# [Stored dataset items]
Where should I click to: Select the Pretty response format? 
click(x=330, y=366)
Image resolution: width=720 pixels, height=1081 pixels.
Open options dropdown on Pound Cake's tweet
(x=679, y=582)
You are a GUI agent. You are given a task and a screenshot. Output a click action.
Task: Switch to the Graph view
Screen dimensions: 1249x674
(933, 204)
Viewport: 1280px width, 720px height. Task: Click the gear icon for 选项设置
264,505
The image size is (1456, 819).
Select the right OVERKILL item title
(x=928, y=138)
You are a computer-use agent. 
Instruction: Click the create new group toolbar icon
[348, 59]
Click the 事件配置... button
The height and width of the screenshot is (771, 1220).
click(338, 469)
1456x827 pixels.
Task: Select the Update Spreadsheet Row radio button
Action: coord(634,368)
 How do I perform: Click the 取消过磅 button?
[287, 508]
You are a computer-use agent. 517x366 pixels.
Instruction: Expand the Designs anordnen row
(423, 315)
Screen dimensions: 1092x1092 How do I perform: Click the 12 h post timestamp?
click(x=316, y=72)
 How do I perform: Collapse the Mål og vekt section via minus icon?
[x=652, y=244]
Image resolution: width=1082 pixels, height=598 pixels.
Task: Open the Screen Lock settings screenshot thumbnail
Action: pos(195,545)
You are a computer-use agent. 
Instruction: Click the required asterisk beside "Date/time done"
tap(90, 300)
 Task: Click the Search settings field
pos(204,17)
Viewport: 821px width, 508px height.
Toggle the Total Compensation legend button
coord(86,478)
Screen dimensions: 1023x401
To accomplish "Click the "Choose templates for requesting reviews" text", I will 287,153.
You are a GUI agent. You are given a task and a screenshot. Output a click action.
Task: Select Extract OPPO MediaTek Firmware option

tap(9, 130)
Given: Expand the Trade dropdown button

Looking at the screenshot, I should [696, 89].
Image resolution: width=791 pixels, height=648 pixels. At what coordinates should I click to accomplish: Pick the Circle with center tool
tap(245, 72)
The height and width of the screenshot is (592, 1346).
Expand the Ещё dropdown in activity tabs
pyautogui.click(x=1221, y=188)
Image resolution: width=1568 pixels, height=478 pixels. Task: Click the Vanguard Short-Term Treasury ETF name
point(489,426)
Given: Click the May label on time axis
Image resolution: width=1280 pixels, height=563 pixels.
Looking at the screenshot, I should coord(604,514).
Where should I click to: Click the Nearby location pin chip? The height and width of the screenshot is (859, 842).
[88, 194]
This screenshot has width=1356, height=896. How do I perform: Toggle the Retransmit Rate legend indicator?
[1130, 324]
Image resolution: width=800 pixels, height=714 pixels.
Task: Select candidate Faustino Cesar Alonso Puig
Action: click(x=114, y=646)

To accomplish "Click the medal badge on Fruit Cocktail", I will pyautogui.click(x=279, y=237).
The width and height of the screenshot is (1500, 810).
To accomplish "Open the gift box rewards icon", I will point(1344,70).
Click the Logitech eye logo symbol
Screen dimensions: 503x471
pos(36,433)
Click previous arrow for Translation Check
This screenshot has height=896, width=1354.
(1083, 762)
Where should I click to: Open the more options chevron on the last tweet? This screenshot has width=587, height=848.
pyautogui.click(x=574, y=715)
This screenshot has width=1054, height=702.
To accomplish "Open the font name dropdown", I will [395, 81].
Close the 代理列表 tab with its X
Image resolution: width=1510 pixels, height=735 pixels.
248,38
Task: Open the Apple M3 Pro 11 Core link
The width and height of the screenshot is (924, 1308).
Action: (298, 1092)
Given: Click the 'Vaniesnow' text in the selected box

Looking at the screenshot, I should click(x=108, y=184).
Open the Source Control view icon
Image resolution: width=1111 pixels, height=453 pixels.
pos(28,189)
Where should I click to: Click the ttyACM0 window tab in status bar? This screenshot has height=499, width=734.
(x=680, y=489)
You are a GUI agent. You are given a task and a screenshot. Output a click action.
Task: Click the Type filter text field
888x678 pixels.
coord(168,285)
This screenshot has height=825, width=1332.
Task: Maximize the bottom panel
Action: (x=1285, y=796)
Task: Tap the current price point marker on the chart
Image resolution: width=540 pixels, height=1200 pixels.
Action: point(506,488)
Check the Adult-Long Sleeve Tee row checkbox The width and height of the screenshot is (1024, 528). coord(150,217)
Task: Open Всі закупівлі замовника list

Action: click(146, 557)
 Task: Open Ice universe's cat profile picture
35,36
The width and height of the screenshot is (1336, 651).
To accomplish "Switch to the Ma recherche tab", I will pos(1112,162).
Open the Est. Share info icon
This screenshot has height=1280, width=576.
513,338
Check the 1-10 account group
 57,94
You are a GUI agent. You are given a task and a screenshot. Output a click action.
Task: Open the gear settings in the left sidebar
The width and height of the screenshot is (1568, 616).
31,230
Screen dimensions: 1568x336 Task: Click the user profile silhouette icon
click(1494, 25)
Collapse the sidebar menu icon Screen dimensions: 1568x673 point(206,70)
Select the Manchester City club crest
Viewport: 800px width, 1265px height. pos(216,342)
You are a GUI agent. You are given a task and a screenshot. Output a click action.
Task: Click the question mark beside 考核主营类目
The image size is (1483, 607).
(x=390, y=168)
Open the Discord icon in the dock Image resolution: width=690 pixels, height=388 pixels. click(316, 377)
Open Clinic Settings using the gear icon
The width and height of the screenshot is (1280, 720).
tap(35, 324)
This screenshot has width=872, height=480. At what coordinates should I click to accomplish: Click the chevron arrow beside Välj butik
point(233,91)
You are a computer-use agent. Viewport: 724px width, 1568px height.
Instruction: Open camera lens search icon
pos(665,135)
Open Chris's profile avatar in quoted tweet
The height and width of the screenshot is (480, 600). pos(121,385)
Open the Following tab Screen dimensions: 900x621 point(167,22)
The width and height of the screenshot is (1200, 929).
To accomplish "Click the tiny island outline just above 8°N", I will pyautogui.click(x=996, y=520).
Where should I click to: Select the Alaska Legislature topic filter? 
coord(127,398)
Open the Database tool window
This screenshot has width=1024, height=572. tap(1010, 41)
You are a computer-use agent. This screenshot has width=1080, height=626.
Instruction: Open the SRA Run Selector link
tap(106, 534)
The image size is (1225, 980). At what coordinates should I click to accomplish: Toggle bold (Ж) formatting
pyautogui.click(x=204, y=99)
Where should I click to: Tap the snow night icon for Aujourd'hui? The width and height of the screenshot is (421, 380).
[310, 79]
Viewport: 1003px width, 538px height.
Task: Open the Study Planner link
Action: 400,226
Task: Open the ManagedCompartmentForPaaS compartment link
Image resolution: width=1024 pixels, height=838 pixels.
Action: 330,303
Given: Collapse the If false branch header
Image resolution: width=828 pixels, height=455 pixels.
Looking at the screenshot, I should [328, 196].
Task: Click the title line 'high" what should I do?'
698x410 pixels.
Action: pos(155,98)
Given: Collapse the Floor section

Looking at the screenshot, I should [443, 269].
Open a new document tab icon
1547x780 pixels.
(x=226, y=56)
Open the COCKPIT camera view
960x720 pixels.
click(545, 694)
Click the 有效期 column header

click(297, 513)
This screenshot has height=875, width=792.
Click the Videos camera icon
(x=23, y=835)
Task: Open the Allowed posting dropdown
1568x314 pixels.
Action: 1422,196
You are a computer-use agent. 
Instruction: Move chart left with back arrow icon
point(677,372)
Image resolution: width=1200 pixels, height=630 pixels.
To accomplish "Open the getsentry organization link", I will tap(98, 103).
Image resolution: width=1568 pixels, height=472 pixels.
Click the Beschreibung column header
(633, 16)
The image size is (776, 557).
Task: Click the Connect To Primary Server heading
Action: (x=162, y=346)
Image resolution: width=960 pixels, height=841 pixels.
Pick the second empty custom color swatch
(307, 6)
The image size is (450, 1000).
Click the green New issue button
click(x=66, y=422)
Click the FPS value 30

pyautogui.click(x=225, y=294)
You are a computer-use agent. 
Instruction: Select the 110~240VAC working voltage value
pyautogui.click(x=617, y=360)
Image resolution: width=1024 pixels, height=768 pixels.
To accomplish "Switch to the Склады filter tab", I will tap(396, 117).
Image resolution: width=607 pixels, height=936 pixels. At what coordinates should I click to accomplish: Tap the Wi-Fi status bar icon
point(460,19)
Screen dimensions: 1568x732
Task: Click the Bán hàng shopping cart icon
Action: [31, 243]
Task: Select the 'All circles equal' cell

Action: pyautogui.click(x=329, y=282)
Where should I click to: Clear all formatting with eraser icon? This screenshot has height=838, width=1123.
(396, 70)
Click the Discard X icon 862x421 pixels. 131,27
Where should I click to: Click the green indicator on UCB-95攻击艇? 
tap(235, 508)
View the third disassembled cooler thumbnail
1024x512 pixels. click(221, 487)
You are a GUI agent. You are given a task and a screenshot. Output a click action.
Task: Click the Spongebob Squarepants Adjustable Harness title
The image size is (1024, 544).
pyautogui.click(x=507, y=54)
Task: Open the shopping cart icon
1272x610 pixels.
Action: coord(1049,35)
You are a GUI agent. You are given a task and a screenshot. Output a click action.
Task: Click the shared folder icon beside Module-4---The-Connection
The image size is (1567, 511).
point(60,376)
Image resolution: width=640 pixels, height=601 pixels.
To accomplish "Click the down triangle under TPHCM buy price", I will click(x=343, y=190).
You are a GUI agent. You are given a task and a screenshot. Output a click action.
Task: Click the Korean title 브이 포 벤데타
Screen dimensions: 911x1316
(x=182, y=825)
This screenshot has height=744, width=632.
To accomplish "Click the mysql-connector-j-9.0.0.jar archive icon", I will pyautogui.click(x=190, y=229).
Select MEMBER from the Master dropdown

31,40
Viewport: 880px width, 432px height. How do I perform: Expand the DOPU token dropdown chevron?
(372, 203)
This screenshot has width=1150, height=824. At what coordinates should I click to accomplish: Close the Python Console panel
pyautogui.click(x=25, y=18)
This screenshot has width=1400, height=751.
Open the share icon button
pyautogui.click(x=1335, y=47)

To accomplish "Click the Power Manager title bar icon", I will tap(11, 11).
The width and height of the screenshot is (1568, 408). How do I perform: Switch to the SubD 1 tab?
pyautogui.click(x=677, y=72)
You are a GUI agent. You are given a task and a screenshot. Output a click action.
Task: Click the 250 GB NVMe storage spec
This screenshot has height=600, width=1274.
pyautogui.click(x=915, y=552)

# [Assignment]
Go through the lines above and count those with "sidebar"; report only the number.

# [Exercise output]
2